TUPAC SHAKUR, a wealthy, semi-famous 23-year-old rap singer, was shot, wounded, and robbed Wednesday morning outside a recording studio in New York City. What made the incident worthy of the front page of at least one prominent daily newspaper may have been that Mr. Shakur himself is on trial for a crime, accused of sexually assaulting a woman. Though saying he is innocent of the charges, he says he's just living in the fashion of the streets that he grew up in. His life is ``beyond good and evil,'' he has said. ``It's just what it is. It's a thug life.''
The last 20-something-year-old American to receive a similar amount of news coverage may have been rock singer Kurt Cobain, whose suicide brought widespread press reports earlier this year.

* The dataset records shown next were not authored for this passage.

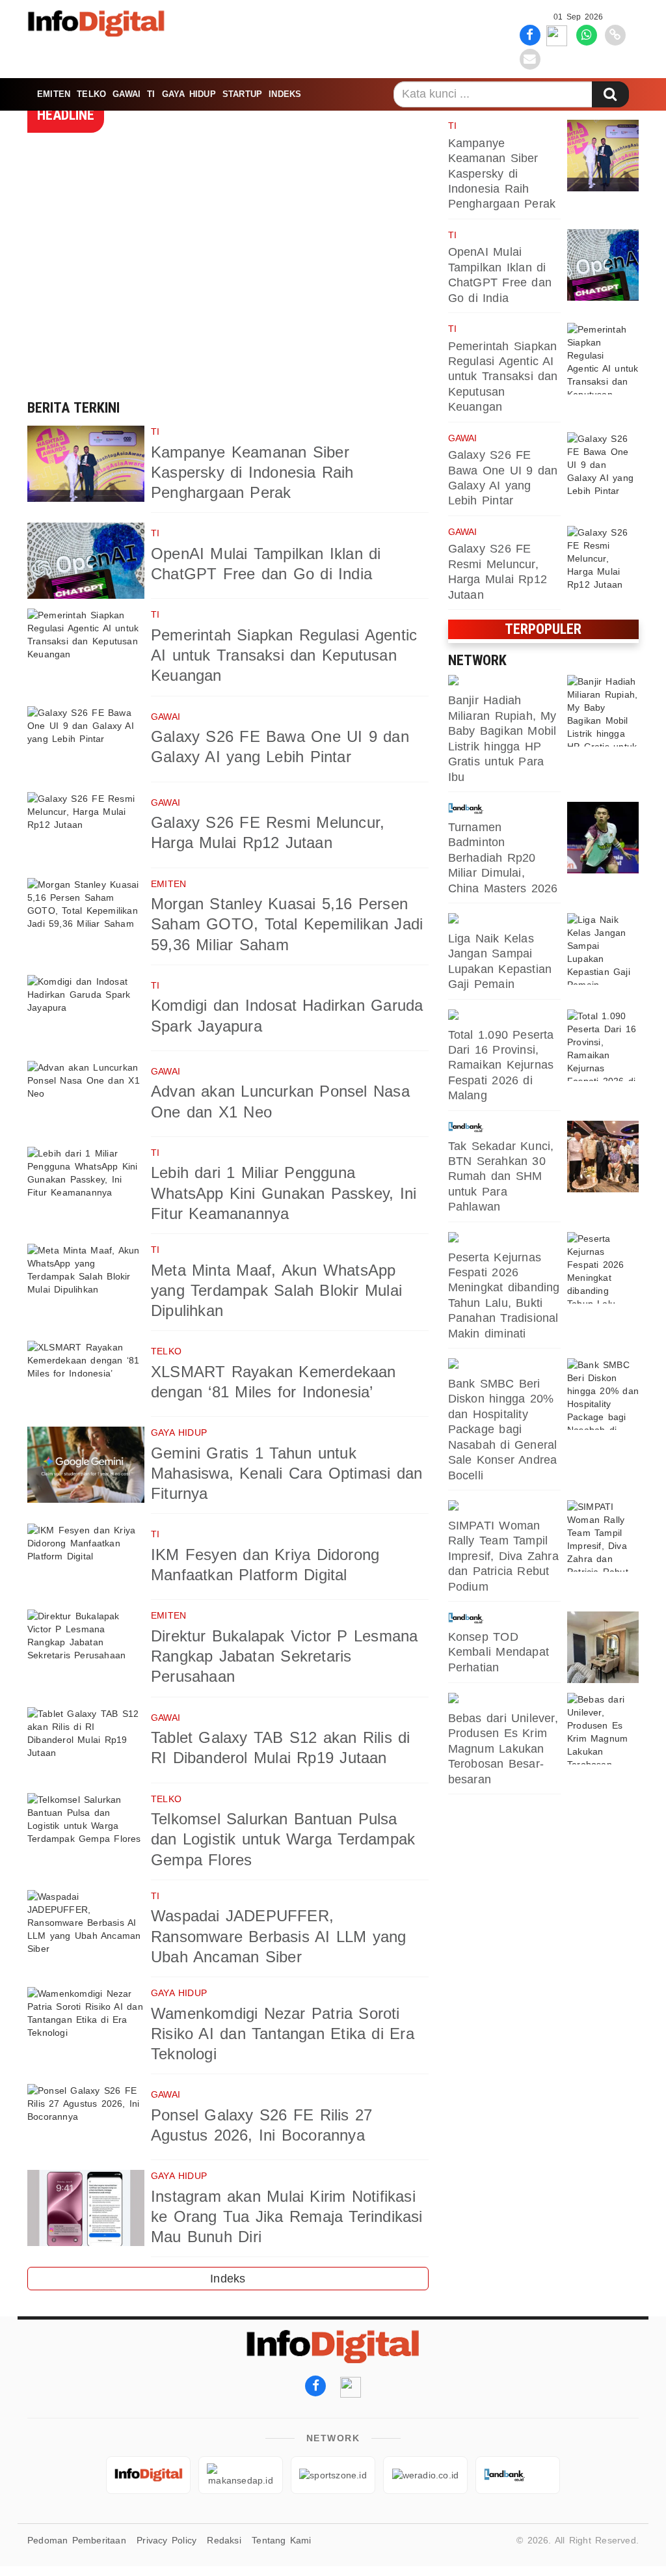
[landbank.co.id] (504, 808)
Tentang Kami (282, 2540)
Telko (91, 94)
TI (151, 94)
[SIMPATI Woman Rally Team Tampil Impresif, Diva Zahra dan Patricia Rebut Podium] (603, 1536)
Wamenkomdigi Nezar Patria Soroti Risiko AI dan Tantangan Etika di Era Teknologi (282, 2033)
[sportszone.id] (504, 919)
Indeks (285, 94)
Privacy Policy (166, 2540)
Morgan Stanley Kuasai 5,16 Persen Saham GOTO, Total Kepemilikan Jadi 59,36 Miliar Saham (287, 924)
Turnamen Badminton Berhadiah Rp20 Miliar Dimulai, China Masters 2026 (503, 858)
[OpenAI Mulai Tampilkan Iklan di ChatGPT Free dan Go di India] (85, 561)
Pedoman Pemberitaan (76, 2540)
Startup (242, 94)
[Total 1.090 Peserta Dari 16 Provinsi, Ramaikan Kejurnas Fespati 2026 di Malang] (603, 1045)
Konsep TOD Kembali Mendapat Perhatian (498, 1652)
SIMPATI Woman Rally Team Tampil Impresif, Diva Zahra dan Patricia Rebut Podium (503, 1556)
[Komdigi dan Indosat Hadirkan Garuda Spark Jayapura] (85, 1013)
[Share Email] (530, 58)
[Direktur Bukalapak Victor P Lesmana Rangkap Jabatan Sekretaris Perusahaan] (85, 1648)
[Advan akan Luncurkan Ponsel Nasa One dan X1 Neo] (85, 1099)
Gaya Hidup (189, 94)
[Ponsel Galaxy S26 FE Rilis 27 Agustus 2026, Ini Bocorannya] (85, 2122)
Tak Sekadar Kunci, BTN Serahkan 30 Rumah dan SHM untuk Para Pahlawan (501, 1177)
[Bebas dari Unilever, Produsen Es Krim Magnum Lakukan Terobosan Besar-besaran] (603, 1728)
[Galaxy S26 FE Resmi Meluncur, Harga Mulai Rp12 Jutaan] (85, 830)
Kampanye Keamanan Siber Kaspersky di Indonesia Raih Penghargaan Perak (252, 472)
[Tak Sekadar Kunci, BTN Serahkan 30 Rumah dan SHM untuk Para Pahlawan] (603, 1156)
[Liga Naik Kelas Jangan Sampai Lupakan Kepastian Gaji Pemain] (603, 949)
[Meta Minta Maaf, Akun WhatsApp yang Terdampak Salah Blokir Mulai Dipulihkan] (85, 1282)
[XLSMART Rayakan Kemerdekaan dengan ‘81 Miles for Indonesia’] (85, 1379)
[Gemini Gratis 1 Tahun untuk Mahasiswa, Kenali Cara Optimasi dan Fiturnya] (85, 1465)
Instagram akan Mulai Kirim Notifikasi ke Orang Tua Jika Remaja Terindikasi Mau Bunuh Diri (287, 2216)
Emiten (53, 94)
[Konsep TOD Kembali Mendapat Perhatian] (603, 1647)
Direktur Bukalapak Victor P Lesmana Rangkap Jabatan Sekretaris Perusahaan (284, 1656)
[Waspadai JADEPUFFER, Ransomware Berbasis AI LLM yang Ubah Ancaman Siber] (85, 1928)
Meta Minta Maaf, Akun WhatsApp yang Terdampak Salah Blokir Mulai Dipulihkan (276, 1290)
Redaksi (224, 2540)
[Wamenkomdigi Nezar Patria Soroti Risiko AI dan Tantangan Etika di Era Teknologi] (85, 2025)
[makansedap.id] (504, 1699)
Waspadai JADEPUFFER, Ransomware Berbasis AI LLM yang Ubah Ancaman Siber (278, 1936)
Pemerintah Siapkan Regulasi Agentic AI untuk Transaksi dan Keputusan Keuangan (284, 655)
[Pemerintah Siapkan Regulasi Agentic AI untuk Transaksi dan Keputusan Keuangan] (85, 647)
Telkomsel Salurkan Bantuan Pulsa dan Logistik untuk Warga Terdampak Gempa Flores (283, 1839)
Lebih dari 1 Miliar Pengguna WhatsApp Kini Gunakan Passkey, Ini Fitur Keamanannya (283, 1193)
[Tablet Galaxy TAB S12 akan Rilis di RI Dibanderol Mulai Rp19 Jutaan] (85, 1745)
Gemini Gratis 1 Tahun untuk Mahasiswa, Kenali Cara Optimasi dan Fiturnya (286, 1473)
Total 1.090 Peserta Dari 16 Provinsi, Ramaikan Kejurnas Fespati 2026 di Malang (501, 1065)
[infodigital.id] (148, 2475)
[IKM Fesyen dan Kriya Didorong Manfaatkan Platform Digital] (85, 1562)
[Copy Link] (615, 34)
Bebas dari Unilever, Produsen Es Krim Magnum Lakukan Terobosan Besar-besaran (503, 1749)
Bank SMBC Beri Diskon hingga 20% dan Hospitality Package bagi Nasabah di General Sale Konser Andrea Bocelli (502, 1429)
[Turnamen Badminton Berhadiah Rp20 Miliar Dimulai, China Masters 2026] (603, 837)
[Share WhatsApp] (587, 34)
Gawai (126, 94)
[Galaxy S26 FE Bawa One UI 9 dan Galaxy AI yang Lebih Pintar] (85, 744)
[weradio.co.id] (504, 681)
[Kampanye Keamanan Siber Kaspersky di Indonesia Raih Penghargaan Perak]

Thus there was a kind of irony in the fact that only the day before Shakur was wounded, and a few hundred miles to the west, students at the University of Rochester (N.Y.) released a study showing how their generation was both misreported and underreported in the news media. After analyzing a month of coverage of the so-called ``Generation X'' in five major newspapers and three national news magazines, the study found that the media generally write about young Americans only when they have engaged in crime or violence or if they are popular figures involved in music or sports. Little was said about the accomplishments of the generation or on topics that they found of interest, such as the quality and affordability of education or the job market.
The study's title, ``Press Images of Generation NeXt,'' suggests that the ``next'' generation is a better way to describe young adults than with an ``X.'' ``X stands for a void,'' says Christine Megliola, one of the students who conducted the study. ``We're vibrant, we're out there, we're doing things. There's a lot of diversity and individuality in our generation.''
Even granting that the greatest accomplishments of people in their 20s may lie ahead of them, the study's point is well taken. The print media, in particular, are in a fret about how to attract younger readers. Humorist Dave Barry caught the panic well in a recent column when he noted that efforts so far have consisted mostly of `` `with-it' headlines designed to appeal to today's young people, like PANEL NIXES TRADE PACT, DUDE.''
So, we promise to try to do better at covering Generation NeXt. It's an effort that's been, like, lame.